| I will give my personal experience as an experienced engineer in FAANG - while trying to be very pragmatic from resources pov. Do this in the given order:
1. Add monitoring wherever you can. Not just the exceptions, but latencies, handled success/fail statuses, user flows from clicking on x to saving data on y etc. Create meaningful dashboards & alerts on them.
2. Add release canary process. If you have sufficient traffic, do an A/B test roll out. Have load balancer send 10% of traffic to new binary, 10% to old binary (and make it user sticky - so same user doesn't get bounced between different binaries) . You'd need to be mindful of caching (so version static assets etc).
3. Add tests to critical workflows. This part is usually the hardest to do and pay off is usually the longest but it's critical. However, only do this if your user flows are more or less settled and changes are limited. Also - before doing 3 - it'd be useful to identify the kind of bugs you see - is it client side bugs or server side bugs? Client side bugs are a pain in the ass overall as UX changes can render tests useless, but try to test critical components using a realistic user flow. Also - as each bug shows up, definitely add a regression test for it (which would have caught some of your bugs that you said "repeat"). Remember - you need to adopt "swiss cheese model"[A] for catching bugs. Each layer will catch something with (1) being a catch all, and the more layers you have the better - but only over time. The guilt goes away once you start catching bugs before client notices them, or as soon as the bug happens. And as you do (3) and (2) your confidence will improve. Bugs are fact of human life - no human is perfect, and software is complex. The more complex it is from user interaction pov, the more likelyhood of a bug. Don't sweat, keep doing, keep improving over mid-term and long term, and they'll happen less. [A] https://en.wikipedia.org/wiki/Swiss_cheese_model |

______

» Problem 1
Answer these questions about the comment on reducing software bugs:
(a) What share of traffic should the load balancer send to the new binary?
(b) What kind of test should be added as each bug shows up?
(c) What model does the comment say to adopt for catching bugs?
» Problem 2
Return the part of the comment starting at "2. Add release" and ending at "static assets etc).".
The records come from a source unrelated to the comment.

______

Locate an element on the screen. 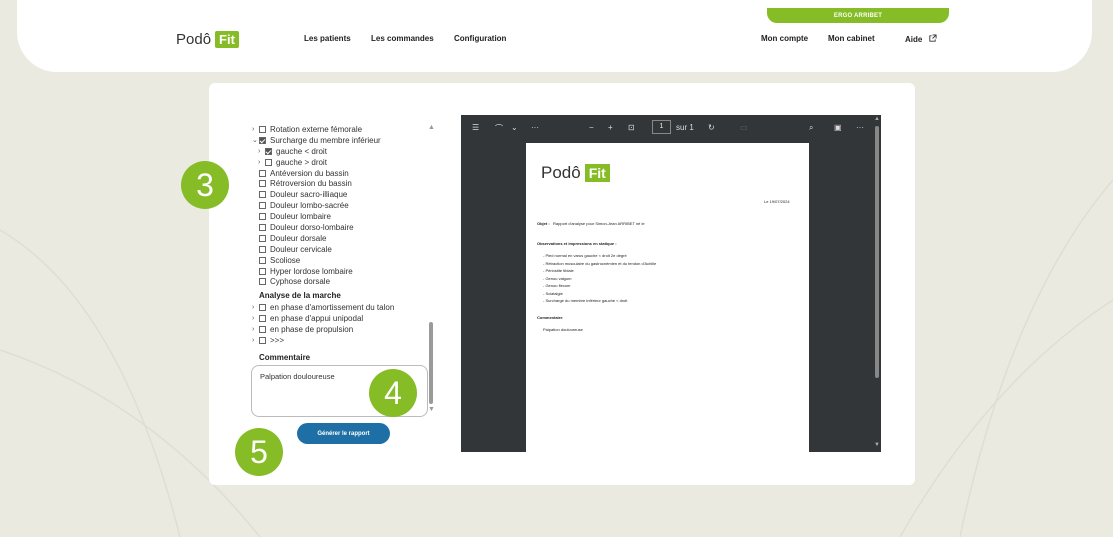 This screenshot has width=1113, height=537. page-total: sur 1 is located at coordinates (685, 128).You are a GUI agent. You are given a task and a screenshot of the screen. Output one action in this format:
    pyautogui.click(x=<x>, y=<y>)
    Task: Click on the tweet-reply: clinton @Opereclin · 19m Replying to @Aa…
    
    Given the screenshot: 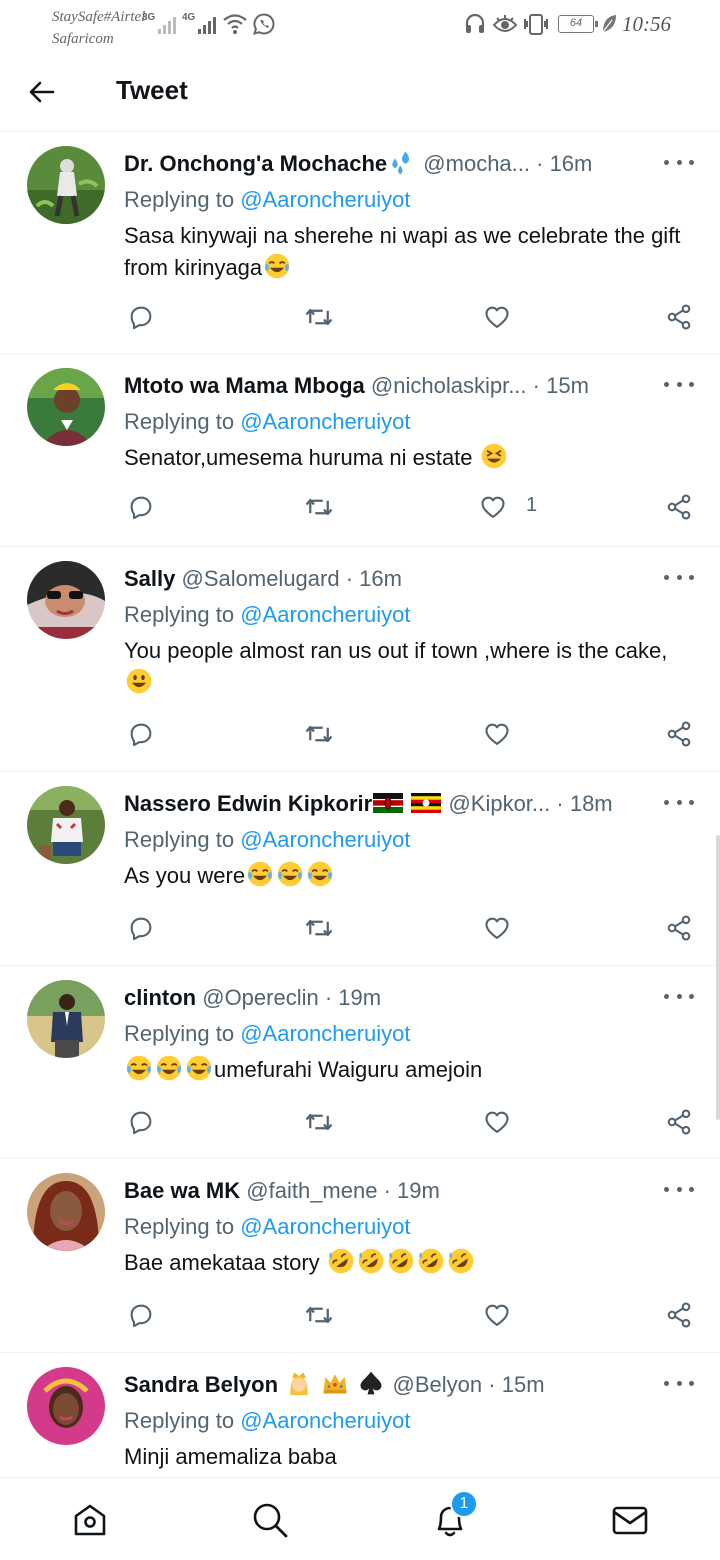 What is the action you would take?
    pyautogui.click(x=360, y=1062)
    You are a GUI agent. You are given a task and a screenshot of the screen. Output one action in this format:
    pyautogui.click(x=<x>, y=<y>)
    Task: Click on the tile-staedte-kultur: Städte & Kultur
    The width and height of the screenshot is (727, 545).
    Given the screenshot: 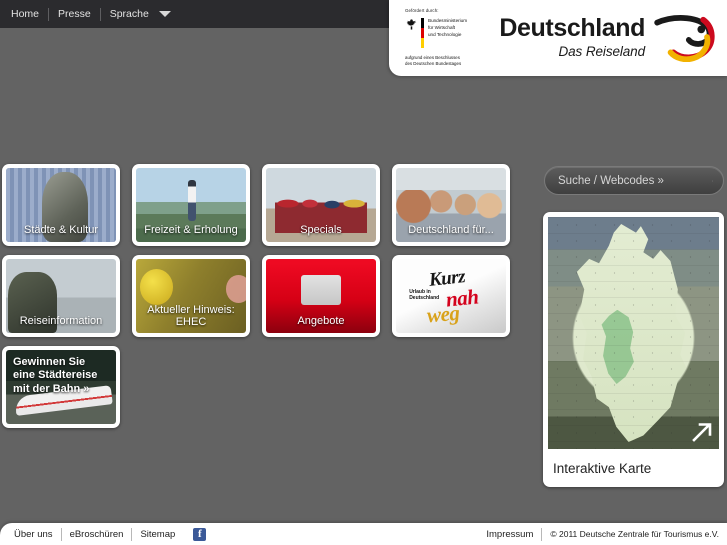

______

» Reply 1
(a) 10%
(b) A regression test
(c) The "swiss cheese model"

» Reply 2
2. Add release canary process. If you have sufficient traffic, do an A/B test roll out. Have load balancer send 10% of traffic to new binary, 10% to old binary (and make it user sticky - so same user doesn't get bounced between different binaries) . You'd need to be mindful of caching (so version static assets etc).